Belén López Peiró’s courageous debut novel is a crystal-clear denunciation of abuse

By 28 March, 2024

Despite the conflicts within this web of voices, Belén López Peiró’s book is a crystal-clear denunciation of abuse told with rage and exactness.

“Se acabó. Ya está. Terminó. C’est fini. Me liberé“. I’ve done it. It’s over. It’s finished. I’m free. Argentine writer Belén López Peiró was finally able to write these cathartic words last year following an excruciating decade of denouncing her abuser. 

Why Did You Come Back Every Summer, López Peiró’s first novel of only 200 pages, threaded with blank space, demonstrates through craft and precision how writing can liberate us. It is a testament to the immense strength it takes to speak out about sexual abuse —in this case, child sexual abuse— and reminds us that despite the uphill battle, the truth must be championed. 

The book, first published in Spanish in 2018, weaves together memories of the abuse the protagonist suffered at the hands of her police commissioner uncle, both at his home where he lives with the protagonist’s aunt and cousin in a small town in Buenos Aires province, and at the girl’s own home in the capital, where her uncle would bowl through whenever he pleased. These memories take place over a number of tender pre-teen and teen years and are interrupted by legal affidavits from family members and neighbours, and hurtful monologues from these people and more, directed at or talking about our protagonist after she has spoken out about the abuse. 

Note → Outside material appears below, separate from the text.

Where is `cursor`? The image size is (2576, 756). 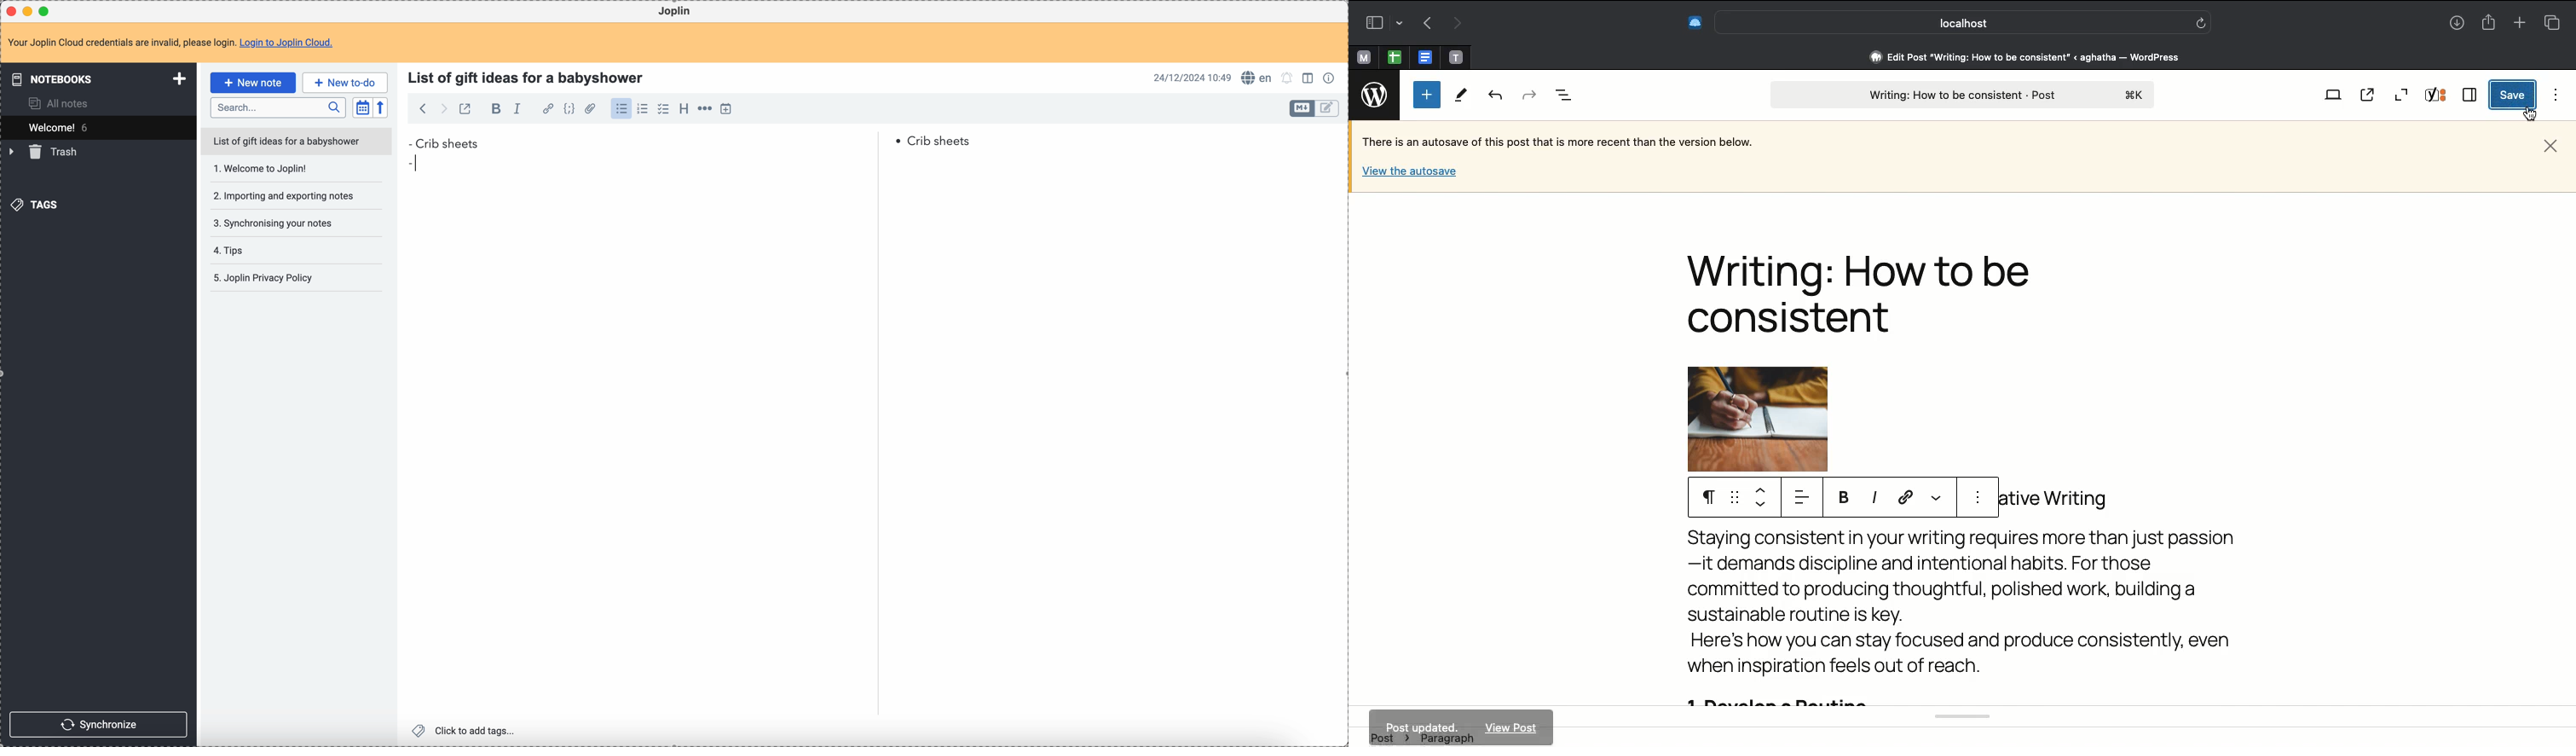 cursor is located at coordinates (2531, 115).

In a sense the book is a memoir, but given López Peiró incorporates the voices of neighbours, family members and lawyers; voices imagined, heard, silenced, feared, repeated; voices surging from her own own self-doubt – López Peiró has crafted a novel, a creative literary work, and had the courage to say: this is a true story.

Through a patchwork of rasping voices, which López Peiró painstakingly stitches together with coarse thread, it becomes clear how the avoidance of familial conflict and the protection of a respected local police commissioner are prioritised over a young girl’s pain and safety. 

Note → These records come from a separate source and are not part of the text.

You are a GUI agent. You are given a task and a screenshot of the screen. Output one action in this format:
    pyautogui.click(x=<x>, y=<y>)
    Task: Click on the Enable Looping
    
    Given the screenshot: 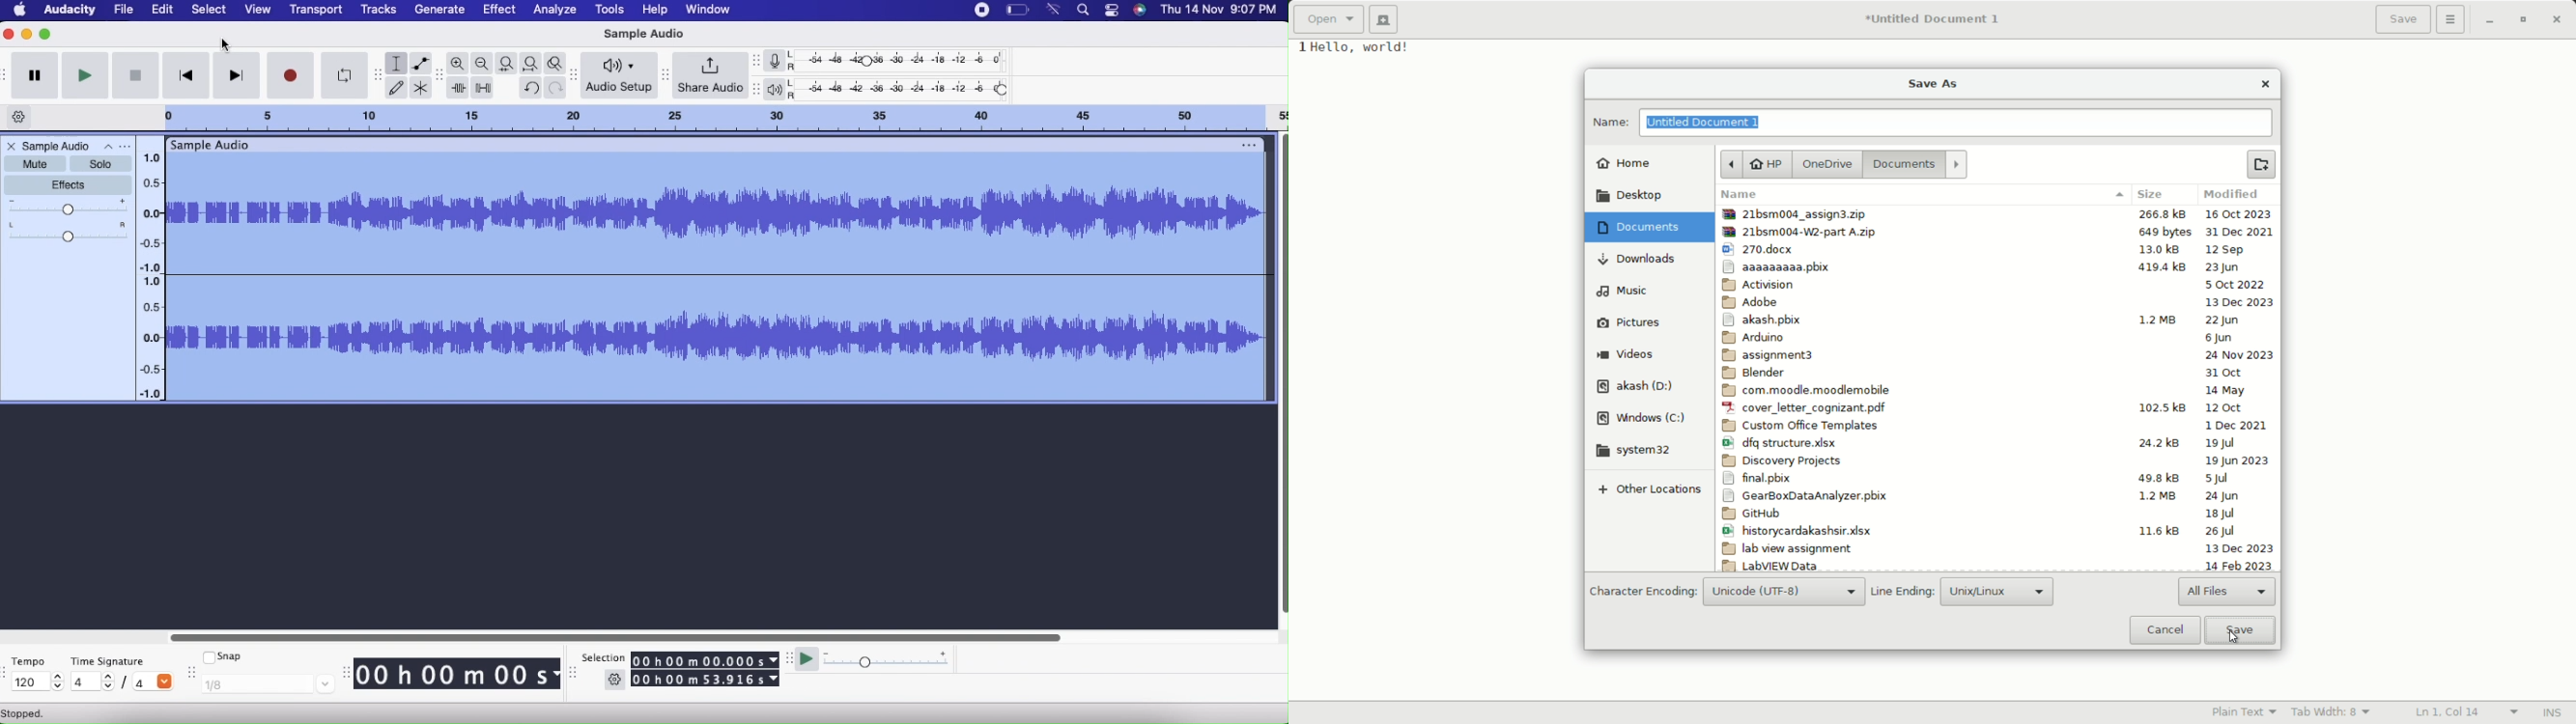 What is the action you would take?
    pyautogui.click(x=348, y=75)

The novel painfully demonstrates how opening her darkest secret exposes the protagonist to a cacophony of condemnation from all angles, tears her family apart and forces her to battle with blame and uncertainty in her ongoing struggle for justice.

Each element of this jagged mosaic of voices and detached legal discourse reveals a glaring response from family members, neighbours and lawyers opining on the protagonist’s choices, reducing her experiences, questioning her, pitying her, or insulting her (take the book’s title, for example). The reader experiences the hurt of having to navigate and survive the aftermath of speaking out, on top of surviving abuse. 

Yet despite the conflicts within this web of voices, López Peiró’s book is a crystal-clear denunciation of abuse told with rage and exactness.

Through writing, López Peiró purges herself of these voices, these demons. She also invites the reader in to accompany her as an ally, to put themself in her shoes. 

The writer explains: “My novels are books that I would have wanted to read not only having survived sexual violence and not knowing whether to report it and not knowing what to do and looking for some comfort, but also as someone else –a father, a mother, a brother, a friend– so that they could better accompany those of us who’ve experienced a situation like this.”

Maureen Shaughnessy’s tight translation of Belén López Peiró’s Why Did You Come Back Every Summer is released with Charco Press on 2 April 2024.